Sono stati numerosi (anche se poco considerati) i segnali sul futuro della seconda potenza mondiale emersi dal Congresso del Partito Comunista cinese che si è tenuto la settimana scorsa. Due di essi meritano un approfondimento particolare. Il primo riguarda la ridefinizione della strategia economica finalizzata a mantenere alti i tassi di crescita anche nella nuova situazione internazionale, segnata da un rallentamento globale. La conclusione, tanto ovvia quanto dirompente, è che l’eccessiva dipendenza dalle esportazioni è stata sì il volano dello sviluppo economico dagli anni ’80 in poi, ma oggi deve essere progressivamente ridimensionata a favore di un maggiore peso della domanda interna. In sostanza anche la Cina, come prima gli Stati Uniti e l’Europa, comincia a fare i conti con un modello di globalizzazione basato sul declino della delocalizzazione competitiva, e quindi scopre il mercato interno. I cinesi potranno finalmente consumare ciò che producono… ma prima dovranno conseguire la possibilità economica di farlo.
La seconda considerazione è di natura etico-politica. Riguarda la dichiarazione effettuata da uno dei dirigenti uscenti, il quale ha affermato che non si vede la ragione di cambiare modello politico, dato che la Cina finora è andata così bene: anzi, molto meglio di tanti Paesi cosiddetti “democratici”.

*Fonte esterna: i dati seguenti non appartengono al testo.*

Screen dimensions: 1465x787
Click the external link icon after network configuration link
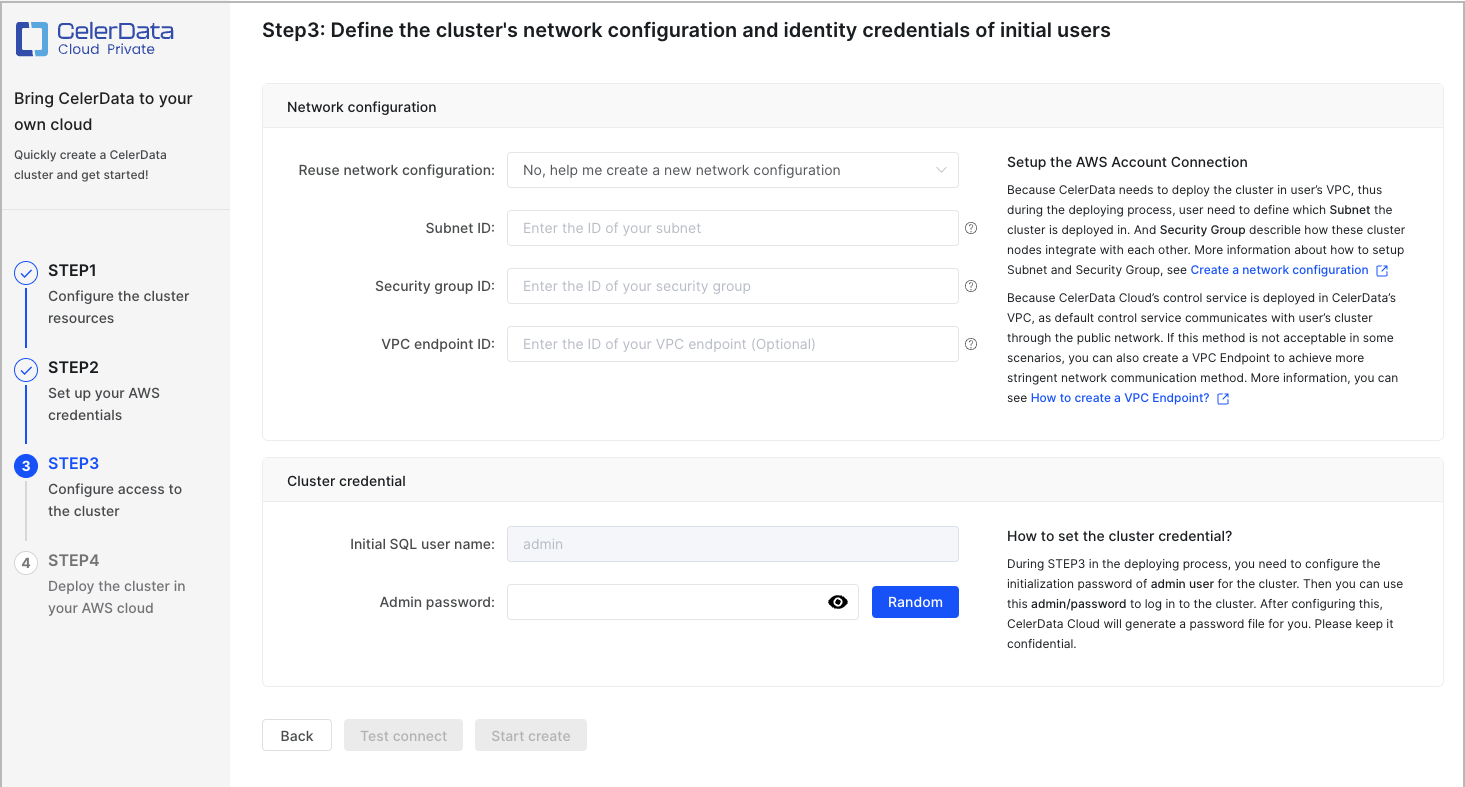tap(1383, 269)
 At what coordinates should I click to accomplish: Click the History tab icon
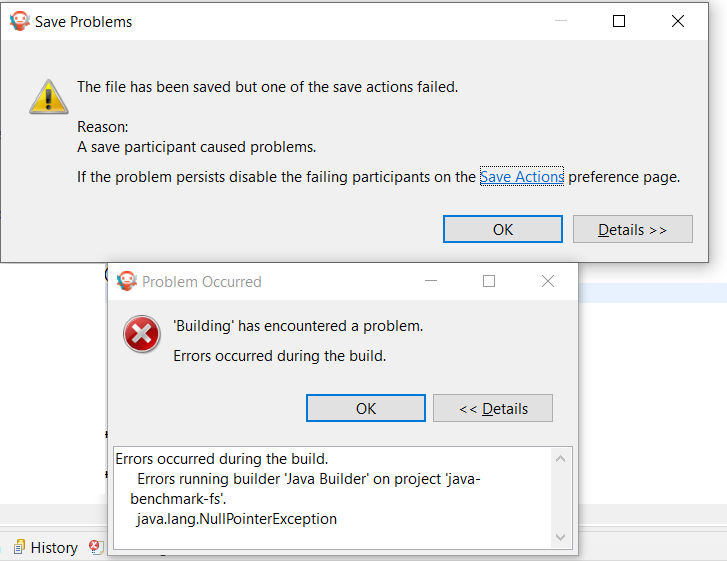[18, 547]
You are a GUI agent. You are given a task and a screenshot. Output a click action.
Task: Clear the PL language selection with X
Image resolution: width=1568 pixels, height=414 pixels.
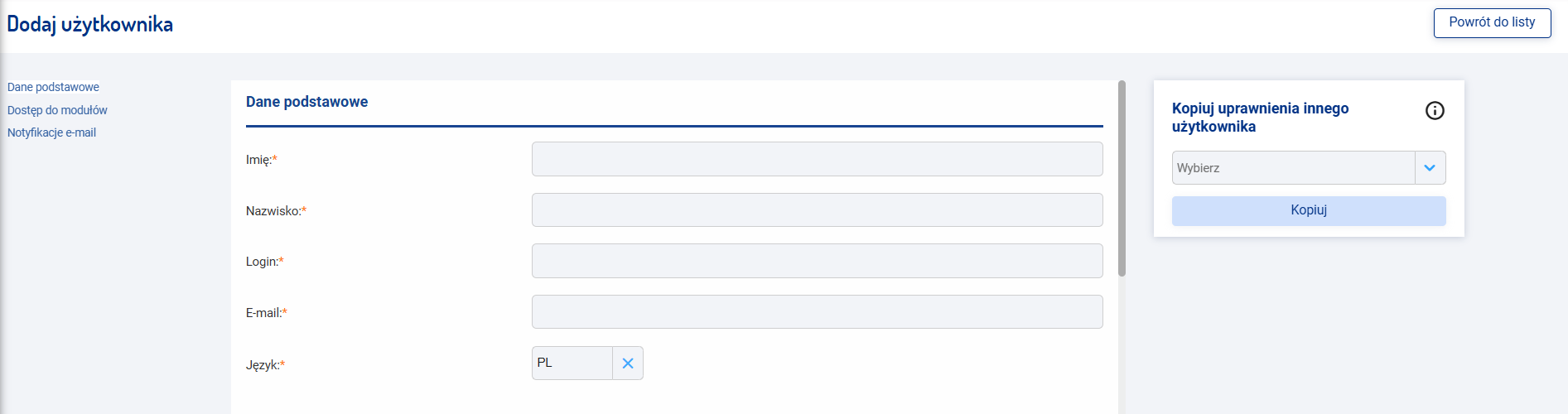coord(628,363)
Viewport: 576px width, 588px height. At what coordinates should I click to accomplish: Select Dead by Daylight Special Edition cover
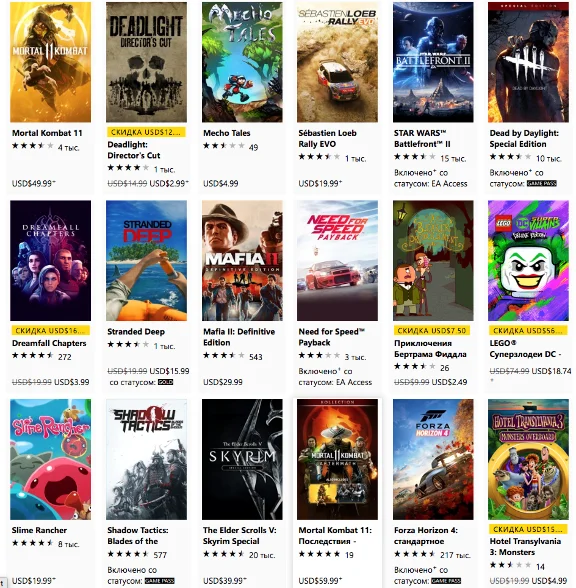[528, 62]
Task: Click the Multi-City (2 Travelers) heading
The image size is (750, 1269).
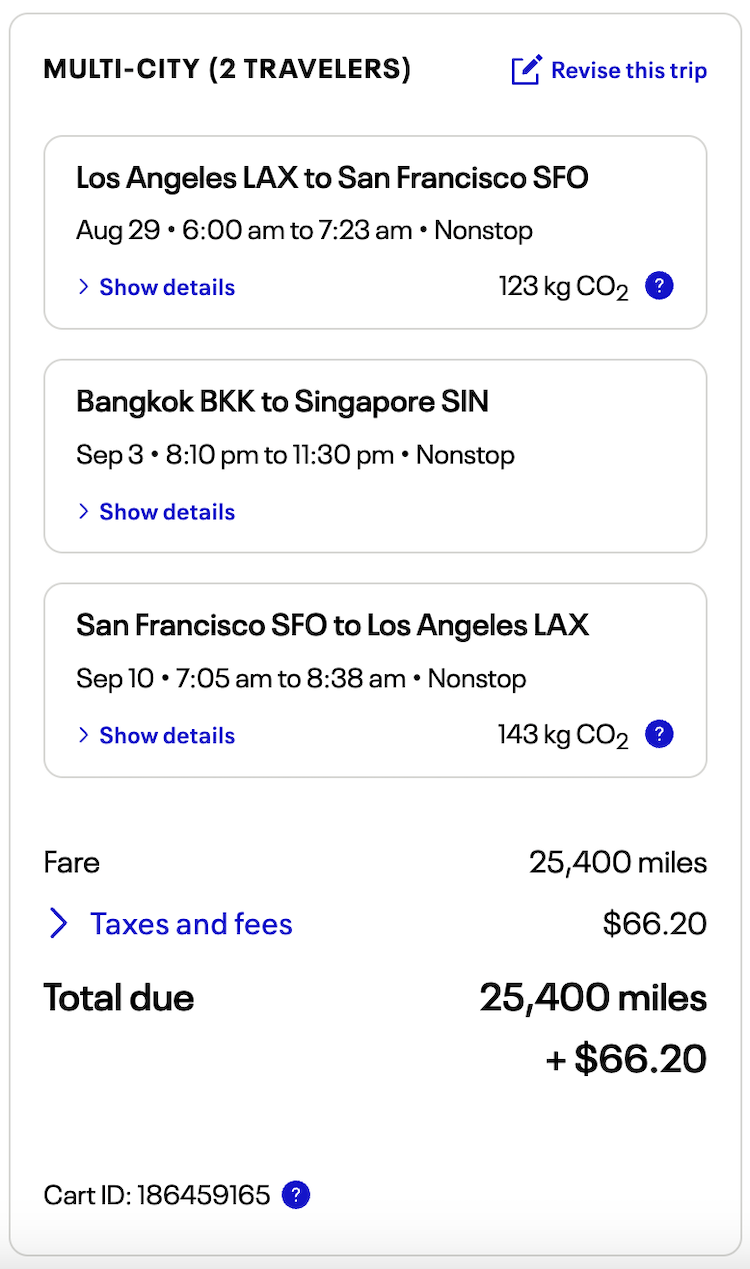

Quando si analizza la politica cinese si usa spesso e volentieri la lente occidentale, dando un’importanza centrale a temi che in Cina rasentano la marginalità: è il caso della causa tibetana e della questione della democrazia, con tutto il suo corredo di dritti individuali e di libertà di opinione. Da noi, è scontato accostare la libertà di impresa e di proprietà alle libertà democratiche; nella visione della gerarchia comunista cinese, invece, il rapporto tra i due argomenti è interpretato in senso opposto. Può uno Stato guidare lo sviluppo del proprio popolo in modo armonioso e senza conflitti né strappi, se il sistema permette la moltiplicazione delle posizioni e la critica aperta? Per Pechino la risposta è no.
D’altra parte lo Stato più antico dell’umanità, forte di una continuità territoriale e culturale che dura da 4000 anni, non ha mai conosciuto né sperimentato alcuna forma organizzativa che non fosse la centralizzazione totale dei poteri, con gli imperatori o dopo la rivoluzione. La rivoluzione maoista è stata anzi il momento più significativo di democrazia in Cina, se per democrazia si intende la possibilità di partecipazione alla “cosa pubblica” da parte di qualsiasi cittadino, indipendentemente dalla nascita. Esattamente quanto è bastato per liberare le enormi potenzialità del “gigante-nano” che fino ad allora aveva solo subito gli attacchi di un mondo esterno ostile.
La Cina è il motore della globalizzazione da circa 30 anni. Oggi ha capito che è il momento di cambiare marcia: dopo aver trasformato in operai centinaia di milioni di cittadini, ora vuole farli diventare anche consumatori, e non solo braccia. Per quanto la politica cinese in materia di diritti umani e di libertà ci possa apparire criticabile, e per quanto oggettivamente lo sia, c’è un dato sottovalutato ma centrale che ci permette di capire il futuro di questa potenza. Nei millenni, lo Stato cinese ha costruito una nazione, unificato la lingua e la cultura, stabilito e difeso i confini. Oggi, sempre lo stesso Stato ha deciso di costruire la cittadinanza attraverso i consumi, dando a ciascuno l’opportunità di realizzare il proprio sogno di benessere. Una strategia economica che consolida quella politica (e viceversa), un binomio che sarà molto difficile scardinare.